*TASK INPUT*.

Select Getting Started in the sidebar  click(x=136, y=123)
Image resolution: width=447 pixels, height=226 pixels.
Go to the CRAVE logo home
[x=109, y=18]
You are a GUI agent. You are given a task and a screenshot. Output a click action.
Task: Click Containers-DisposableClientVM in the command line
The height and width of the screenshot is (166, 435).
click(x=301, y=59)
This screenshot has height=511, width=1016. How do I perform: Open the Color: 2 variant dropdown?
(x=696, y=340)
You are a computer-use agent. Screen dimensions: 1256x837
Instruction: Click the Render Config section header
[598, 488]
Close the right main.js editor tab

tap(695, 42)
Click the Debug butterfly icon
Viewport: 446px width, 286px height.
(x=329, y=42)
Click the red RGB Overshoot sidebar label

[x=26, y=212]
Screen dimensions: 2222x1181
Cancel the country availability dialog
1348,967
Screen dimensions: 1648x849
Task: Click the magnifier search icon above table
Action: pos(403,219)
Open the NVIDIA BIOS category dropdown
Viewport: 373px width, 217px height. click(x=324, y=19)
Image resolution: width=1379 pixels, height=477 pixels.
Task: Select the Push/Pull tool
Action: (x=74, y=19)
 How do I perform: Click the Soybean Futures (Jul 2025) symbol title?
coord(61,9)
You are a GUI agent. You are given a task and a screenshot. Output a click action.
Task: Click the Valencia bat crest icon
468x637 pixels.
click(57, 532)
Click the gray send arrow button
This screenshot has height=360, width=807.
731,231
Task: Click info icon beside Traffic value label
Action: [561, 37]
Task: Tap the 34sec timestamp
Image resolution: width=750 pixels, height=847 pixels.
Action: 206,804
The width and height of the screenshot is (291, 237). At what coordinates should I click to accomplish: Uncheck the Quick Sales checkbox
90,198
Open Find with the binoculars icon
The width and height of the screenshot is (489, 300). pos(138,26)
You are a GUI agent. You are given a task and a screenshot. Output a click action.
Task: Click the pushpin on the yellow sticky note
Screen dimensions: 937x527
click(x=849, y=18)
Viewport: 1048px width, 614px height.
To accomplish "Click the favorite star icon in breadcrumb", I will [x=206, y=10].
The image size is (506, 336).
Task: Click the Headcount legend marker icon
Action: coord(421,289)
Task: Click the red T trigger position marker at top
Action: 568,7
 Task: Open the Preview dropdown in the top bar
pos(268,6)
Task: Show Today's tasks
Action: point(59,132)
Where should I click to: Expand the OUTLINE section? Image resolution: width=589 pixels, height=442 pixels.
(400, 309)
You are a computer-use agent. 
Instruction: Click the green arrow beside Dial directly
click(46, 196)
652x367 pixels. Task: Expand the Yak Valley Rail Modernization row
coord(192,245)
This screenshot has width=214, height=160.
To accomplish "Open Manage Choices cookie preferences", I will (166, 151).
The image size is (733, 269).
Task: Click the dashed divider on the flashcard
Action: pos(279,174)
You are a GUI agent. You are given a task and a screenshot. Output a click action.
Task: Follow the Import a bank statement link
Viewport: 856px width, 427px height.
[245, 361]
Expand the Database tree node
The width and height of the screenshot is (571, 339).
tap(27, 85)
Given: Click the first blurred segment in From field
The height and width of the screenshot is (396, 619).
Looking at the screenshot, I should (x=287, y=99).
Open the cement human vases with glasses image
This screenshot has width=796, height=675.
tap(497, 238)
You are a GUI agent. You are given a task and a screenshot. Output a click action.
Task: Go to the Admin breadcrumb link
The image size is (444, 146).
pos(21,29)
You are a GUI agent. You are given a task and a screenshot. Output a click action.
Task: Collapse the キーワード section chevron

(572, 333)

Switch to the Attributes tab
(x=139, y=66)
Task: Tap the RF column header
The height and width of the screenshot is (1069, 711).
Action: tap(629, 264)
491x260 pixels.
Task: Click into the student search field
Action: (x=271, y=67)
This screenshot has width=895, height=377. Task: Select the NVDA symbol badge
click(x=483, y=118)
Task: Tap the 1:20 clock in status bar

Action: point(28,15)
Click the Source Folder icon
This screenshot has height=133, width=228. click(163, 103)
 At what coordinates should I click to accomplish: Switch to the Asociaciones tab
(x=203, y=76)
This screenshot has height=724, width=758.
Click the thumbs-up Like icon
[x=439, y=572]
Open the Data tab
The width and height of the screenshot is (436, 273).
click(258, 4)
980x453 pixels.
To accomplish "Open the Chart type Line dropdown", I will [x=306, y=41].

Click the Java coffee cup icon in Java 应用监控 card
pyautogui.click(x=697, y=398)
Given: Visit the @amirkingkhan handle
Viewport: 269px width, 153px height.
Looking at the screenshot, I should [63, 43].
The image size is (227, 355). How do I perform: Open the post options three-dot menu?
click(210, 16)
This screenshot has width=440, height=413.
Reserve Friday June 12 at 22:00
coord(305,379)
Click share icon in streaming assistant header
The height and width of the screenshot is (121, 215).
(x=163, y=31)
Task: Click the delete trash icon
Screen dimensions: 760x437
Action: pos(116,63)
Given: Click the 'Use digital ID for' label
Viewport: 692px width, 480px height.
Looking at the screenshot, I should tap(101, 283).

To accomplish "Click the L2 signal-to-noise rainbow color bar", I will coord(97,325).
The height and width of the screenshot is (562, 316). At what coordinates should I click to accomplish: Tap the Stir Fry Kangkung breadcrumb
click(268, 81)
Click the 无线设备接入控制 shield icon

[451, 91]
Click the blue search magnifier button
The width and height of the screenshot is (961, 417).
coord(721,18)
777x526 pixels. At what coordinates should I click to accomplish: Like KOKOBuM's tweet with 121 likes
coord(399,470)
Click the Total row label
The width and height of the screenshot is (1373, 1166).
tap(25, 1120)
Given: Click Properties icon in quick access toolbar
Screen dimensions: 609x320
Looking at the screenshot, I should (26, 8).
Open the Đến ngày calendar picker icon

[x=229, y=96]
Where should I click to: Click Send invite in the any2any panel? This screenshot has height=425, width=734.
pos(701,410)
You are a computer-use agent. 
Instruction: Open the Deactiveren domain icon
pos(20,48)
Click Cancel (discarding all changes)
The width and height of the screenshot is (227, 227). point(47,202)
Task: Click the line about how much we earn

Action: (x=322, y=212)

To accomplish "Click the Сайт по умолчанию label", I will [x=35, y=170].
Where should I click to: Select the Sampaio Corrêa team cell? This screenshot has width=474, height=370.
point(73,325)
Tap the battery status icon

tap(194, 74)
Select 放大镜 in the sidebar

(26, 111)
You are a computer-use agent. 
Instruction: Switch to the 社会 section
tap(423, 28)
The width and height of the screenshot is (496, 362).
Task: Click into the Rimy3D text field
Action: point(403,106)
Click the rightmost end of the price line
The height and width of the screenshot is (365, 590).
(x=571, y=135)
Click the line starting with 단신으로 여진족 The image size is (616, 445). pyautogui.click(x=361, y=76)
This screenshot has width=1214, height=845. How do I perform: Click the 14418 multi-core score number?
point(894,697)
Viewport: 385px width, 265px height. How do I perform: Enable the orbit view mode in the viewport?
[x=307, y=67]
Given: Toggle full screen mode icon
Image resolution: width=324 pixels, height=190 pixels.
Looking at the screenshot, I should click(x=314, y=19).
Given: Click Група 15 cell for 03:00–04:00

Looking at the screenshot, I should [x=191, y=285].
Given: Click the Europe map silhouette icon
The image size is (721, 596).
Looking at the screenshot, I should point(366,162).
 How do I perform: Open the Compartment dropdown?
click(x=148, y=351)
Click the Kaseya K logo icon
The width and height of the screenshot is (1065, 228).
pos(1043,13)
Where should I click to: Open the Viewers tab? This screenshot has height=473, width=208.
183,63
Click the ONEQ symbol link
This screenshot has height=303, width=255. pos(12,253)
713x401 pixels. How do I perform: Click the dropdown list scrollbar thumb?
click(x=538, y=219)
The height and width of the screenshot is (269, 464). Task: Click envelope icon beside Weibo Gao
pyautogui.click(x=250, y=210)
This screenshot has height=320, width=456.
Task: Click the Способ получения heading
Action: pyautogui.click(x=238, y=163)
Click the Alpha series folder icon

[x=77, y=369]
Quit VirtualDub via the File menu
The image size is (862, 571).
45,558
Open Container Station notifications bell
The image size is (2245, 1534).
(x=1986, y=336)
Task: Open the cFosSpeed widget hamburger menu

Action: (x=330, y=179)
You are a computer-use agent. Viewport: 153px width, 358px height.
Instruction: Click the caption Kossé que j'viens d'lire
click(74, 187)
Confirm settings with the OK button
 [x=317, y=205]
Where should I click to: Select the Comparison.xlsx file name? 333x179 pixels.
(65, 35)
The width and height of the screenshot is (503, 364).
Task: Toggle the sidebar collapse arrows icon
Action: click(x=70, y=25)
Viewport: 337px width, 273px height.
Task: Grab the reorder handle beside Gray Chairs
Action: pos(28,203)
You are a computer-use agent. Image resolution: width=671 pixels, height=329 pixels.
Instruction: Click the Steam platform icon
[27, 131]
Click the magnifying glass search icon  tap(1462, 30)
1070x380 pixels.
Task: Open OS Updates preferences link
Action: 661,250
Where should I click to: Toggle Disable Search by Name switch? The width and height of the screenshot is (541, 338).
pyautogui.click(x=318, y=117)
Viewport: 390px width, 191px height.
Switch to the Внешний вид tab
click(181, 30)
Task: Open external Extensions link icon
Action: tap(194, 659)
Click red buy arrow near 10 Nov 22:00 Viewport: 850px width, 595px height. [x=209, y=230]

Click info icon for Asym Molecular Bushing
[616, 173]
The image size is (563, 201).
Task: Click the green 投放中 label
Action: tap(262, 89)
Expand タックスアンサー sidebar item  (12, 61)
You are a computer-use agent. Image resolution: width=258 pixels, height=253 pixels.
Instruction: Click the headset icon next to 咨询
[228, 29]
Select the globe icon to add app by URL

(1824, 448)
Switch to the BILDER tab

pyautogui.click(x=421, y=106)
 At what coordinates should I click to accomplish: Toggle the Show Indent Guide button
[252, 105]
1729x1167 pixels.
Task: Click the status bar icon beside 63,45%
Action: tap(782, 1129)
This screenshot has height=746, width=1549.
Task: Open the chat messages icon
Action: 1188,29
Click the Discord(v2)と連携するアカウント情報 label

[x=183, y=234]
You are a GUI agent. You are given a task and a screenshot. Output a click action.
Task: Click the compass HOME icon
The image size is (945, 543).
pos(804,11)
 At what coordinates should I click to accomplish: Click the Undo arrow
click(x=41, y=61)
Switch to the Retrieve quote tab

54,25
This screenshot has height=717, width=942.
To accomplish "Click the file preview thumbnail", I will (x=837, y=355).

*PROBLEM DETAILS*. Starting at the beginning of the material and stopping after the line containing "[x=109, y=18]", format those lines as a Markdown table with the columns Row and Text. Give each line a row number and omit blank lines.

*RESULT*.
| Row | Text |
|---|---|
| 1 | Select Getting Started in the sidebar  click(x=136, y=123) |
| 2 | Image resolution: width=447 pixels, height=226 pixels. |
| 3 | Go to the CRAVE logo home |
| 4 | [x=109, y=18] |